Djibouti, a small nation nestled between Ethiopia and Somalia, has taken a bold step towards climate resilience by introducing a tax on carbon dioxide emissions. This innovative levy aims to fund vital climate adaptation projects within the country, particularly following recent cuts to international aid. The initiative not only seeks to mitigate the effects of climate change but also serves as a potential blueprint for other African nations grappling with similar challenges.
A Response to Crisis
In mid-2025, Djibouti’s Tadjourah region faced a dire situation when the rainy season fell short, prompting thousands of nomadic herders to migrate towards the coast in search of water. Compounding the crisis, significant cuts to foreign aid from the Trump administration in the United States left local authorities with limited resources to address the emerging humanitarian needs.
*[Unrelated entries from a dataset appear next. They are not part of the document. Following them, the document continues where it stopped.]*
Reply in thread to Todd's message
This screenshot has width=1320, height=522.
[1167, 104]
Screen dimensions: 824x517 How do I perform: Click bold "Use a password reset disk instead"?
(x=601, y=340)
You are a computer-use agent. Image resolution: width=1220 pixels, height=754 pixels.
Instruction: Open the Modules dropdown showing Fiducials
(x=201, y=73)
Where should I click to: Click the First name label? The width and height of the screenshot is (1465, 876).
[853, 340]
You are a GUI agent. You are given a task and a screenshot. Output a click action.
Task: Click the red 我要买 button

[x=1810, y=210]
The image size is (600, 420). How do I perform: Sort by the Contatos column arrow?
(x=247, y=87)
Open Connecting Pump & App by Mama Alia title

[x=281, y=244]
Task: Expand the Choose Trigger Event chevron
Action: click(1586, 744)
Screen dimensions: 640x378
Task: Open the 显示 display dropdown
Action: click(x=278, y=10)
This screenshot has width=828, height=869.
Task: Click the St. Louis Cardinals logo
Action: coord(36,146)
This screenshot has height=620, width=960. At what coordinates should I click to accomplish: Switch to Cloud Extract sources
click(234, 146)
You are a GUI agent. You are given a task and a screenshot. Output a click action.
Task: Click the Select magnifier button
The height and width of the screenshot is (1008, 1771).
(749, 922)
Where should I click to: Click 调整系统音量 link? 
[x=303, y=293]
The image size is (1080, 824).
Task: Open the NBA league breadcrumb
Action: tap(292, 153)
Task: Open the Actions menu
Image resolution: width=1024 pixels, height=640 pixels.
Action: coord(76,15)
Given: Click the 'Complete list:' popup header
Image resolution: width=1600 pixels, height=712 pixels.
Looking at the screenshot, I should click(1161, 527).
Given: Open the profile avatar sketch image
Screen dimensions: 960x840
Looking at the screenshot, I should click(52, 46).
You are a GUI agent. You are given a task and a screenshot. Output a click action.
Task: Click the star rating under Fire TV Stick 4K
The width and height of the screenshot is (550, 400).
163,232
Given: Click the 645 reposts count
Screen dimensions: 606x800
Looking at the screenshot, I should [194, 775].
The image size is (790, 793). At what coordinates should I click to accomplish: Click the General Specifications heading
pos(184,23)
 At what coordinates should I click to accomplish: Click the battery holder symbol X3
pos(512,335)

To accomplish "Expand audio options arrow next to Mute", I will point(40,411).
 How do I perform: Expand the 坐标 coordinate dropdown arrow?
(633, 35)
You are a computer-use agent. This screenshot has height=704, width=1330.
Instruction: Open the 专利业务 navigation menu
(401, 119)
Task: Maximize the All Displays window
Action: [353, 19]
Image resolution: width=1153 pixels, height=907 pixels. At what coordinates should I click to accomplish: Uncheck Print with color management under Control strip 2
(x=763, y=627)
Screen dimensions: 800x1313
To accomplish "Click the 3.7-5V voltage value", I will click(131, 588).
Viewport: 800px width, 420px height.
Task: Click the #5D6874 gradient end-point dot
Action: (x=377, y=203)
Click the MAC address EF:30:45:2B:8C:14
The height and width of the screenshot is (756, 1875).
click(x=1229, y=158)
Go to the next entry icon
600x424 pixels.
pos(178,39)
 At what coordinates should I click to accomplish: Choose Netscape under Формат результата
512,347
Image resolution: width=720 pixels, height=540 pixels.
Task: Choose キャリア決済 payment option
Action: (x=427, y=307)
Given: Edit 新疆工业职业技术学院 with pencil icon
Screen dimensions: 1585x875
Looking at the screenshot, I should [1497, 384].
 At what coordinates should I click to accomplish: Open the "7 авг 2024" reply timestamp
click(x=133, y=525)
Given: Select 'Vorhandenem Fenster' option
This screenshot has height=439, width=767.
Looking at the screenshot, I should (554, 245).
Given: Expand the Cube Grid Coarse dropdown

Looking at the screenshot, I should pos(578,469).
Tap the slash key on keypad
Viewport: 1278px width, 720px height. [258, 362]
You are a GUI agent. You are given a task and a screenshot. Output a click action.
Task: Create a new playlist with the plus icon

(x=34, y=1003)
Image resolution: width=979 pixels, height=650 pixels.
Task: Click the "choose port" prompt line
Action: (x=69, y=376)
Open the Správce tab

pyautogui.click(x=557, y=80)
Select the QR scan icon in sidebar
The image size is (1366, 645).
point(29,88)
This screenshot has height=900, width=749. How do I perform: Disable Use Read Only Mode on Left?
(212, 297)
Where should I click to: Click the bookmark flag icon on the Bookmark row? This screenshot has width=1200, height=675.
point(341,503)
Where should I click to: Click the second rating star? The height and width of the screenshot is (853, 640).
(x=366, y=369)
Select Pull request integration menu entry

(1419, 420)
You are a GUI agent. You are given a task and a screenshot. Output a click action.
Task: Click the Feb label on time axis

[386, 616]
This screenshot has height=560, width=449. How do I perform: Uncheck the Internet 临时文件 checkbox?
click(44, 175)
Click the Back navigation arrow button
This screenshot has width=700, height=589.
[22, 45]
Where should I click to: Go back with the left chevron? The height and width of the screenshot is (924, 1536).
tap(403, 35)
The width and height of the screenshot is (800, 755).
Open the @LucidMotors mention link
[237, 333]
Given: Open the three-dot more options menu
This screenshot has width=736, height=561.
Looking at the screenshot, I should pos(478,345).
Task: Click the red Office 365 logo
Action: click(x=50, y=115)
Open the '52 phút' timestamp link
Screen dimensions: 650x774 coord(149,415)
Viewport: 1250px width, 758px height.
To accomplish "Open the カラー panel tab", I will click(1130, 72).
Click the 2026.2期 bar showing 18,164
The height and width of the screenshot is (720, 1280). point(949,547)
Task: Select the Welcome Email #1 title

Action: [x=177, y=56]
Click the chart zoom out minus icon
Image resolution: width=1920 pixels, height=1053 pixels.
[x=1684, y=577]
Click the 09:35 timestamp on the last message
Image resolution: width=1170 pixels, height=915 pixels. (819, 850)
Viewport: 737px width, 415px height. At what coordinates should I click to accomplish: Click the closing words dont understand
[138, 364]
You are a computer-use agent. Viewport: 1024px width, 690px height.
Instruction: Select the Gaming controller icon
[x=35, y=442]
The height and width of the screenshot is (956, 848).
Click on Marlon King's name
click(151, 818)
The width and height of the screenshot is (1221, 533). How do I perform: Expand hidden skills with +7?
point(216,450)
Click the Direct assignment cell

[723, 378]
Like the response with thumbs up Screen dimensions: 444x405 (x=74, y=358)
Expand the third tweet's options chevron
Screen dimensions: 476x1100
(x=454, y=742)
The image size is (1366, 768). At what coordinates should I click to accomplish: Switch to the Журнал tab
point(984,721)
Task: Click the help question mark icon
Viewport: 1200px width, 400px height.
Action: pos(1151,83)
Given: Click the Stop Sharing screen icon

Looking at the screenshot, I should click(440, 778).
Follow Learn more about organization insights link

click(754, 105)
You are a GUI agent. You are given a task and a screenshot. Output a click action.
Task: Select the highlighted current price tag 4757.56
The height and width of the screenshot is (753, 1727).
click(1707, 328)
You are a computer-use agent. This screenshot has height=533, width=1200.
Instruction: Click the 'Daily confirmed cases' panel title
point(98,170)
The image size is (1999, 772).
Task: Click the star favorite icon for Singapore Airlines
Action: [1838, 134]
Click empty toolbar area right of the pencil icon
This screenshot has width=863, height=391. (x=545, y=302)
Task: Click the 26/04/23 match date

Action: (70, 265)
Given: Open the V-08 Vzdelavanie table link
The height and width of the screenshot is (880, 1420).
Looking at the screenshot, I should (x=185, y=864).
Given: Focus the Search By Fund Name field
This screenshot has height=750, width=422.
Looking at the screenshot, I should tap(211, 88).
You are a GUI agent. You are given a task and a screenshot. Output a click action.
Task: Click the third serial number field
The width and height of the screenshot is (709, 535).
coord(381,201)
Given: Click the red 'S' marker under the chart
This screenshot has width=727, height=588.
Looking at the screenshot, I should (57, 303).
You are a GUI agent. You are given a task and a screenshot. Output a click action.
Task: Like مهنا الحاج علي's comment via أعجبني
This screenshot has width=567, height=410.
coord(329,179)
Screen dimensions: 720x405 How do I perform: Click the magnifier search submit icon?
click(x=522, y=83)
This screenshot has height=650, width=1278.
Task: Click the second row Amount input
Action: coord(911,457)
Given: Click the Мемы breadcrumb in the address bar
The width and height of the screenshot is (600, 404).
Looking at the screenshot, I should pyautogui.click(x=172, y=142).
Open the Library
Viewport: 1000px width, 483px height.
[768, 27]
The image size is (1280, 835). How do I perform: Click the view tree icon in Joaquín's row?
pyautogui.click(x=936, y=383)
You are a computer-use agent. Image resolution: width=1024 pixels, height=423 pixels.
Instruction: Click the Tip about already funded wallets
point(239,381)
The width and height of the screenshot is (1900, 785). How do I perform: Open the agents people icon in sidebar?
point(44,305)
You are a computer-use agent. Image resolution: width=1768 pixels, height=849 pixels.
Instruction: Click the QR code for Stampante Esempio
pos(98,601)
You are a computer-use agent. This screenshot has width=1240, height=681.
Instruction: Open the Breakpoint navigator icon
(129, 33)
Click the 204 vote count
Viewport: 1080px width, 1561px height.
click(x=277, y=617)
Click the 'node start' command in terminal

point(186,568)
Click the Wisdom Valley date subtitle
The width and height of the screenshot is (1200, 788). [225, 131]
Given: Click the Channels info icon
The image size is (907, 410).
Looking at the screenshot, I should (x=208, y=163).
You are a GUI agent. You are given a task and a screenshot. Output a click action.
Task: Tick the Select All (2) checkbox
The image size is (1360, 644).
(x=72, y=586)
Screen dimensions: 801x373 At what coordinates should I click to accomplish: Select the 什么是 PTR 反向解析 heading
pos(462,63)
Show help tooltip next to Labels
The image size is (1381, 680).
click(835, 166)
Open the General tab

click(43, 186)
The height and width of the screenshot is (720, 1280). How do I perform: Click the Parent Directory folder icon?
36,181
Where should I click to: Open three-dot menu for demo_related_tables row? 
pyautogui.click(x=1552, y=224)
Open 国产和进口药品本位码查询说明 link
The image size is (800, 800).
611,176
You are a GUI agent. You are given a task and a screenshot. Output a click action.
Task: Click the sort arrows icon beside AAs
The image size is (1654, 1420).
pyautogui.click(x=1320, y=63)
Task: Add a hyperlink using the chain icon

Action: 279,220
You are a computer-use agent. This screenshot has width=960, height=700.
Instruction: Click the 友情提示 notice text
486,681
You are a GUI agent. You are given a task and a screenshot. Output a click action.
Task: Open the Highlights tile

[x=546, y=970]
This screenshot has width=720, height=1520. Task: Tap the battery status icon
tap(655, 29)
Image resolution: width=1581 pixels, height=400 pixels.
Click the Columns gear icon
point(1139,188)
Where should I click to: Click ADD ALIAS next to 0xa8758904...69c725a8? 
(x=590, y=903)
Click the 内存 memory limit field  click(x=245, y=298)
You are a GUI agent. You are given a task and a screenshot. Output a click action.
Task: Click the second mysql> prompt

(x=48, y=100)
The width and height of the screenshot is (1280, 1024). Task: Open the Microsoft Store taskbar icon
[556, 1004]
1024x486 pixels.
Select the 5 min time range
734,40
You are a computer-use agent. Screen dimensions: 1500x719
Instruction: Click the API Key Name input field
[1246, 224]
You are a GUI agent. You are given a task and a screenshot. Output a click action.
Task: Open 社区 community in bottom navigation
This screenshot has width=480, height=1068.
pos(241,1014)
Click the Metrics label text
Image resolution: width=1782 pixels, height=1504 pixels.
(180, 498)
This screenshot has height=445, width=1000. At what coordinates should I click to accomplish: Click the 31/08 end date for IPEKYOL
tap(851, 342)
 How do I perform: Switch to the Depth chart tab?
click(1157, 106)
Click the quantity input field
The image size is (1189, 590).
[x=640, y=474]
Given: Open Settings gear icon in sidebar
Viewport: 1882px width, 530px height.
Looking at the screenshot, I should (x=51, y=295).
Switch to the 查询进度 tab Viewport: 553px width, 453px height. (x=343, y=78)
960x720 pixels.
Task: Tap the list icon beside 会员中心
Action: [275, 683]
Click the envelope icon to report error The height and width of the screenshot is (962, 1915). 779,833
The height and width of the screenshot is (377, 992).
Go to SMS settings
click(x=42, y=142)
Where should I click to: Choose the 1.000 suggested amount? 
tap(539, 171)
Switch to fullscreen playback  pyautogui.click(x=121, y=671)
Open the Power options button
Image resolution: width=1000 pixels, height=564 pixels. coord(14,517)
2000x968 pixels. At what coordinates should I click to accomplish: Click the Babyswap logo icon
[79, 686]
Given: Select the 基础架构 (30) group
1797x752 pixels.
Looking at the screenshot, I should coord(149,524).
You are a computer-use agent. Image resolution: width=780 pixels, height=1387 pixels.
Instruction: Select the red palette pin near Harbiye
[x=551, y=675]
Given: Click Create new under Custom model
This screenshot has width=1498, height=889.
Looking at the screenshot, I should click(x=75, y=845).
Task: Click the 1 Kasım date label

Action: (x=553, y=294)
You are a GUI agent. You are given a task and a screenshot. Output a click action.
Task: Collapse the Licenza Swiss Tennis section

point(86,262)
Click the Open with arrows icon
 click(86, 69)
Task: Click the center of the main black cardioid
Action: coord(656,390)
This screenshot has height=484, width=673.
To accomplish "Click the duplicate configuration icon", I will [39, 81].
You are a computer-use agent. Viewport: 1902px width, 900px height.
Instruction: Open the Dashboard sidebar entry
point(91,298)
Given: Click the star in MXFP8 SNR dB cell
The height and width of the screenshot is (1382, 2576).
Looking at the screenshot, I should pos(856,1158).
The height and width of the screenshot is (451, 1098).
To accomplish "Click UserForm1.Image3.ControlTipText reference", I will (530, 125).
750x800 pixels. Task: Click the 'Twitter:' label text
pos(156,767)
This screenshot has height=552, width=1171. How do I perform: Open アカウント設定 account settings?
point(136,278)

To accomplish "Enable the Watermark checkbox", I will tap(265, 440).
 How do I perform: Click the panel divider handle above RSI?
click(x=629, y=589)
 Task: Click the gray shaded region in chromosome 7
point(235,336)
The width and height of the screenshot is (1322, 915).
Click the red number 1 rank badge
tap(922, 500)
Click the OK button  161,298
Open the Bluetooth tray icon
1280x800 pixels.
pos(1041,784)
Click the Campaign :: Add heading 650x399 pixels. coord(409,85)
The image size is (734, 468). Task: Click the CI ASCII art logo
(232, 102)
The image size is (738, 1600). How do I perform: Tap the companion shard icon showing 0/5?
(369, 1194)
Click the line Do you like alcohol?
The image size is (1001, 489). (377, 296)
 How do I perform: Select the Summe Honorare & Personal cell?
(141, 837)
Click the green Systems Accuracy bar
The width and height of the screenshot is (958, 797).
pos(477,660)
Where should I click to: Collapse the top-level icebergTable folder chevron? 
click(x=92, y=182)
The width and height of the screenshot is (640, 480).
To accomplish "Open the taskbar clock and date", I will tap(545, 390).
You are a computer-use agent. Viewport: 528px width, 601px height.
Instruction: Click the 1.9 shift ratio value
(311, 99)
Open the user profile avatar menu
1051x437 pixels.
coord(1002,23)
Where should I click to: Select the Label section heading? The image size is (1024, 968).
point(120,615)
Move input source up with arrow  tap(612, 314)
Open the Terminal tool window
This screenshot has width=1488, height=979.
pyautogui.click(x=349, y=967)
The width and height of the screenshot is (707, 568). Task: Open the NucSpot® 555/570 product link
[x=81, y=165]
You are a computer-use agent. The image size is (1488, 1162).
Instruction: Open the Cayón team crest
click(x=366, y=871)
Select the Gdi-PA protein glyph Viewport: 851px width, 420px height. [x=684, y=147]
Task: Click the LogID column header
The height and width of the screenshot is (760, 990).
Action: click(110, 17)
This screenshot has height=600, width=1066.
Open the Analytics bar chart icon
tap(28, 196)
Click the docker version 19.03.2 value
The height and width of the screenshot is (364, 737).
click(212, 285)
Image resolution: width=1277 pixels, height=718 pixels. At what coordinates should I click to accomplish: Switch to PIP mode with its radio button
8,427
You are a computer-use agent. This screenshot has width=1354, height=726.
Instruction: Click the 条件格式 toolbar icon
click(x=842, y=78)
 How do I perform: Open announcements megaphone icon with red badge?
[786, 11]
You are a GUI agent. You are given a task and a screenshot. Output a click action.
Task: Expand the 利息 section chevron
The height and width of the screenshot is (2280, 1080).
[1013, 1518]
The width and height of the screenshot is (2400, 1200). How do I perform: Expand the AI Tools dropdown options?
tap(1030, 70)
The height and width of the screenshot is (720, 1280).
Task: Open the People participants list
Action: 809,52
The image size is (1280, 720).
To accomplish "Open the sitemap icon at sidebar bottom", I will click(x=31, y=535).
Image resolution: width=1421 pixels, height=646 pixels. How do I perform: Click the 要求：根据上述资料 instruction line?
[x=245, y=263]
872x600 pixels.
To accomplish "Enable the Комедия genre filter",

In a remarkable turn of events, the Tadjourah authorities reached out to Djibouti’s Sovereign Carbon Agency (SCA), established just two years earlier to manage funds from the newly introduced carbon levy. The SCA responded promptly, dispatching water trucks and solar-powered desalination units to alleviate the immediate crisis. This swift action averted potential mass displacement and is emblematic of the agency’s commitment to leveraging local solutions for pressing environmental issues.
Bruno Pardigon, director of the SCA, highlighted the agency’s unique capability: “We will never replace the UN, and we will never replace aid, but we can react quickly to events, we have a lot of local knowledge, and we can really make a difference in crises.” The projects funded by the carbon levy encompass a wide range of initiatives, including plastic collection, recycling programmes, and the restoration of mangrove forests.
Funding the Future
The carbon levy, targeted primarily at the bustling port of Djibouti—one of Africa’s largest, with around 2,500 ships visiting annually—charges vessels $17 (£12.60) per tonne of carbon dioxide emitted, covering 50 per cent of emissions per voyage. Paul Sebastien, a pivotal figure in the establishment of Djibouti’s carbon pricing framework, emphasised the meticulous monitoring and auditing processes in place, ensuring transparency and adherence to international standards.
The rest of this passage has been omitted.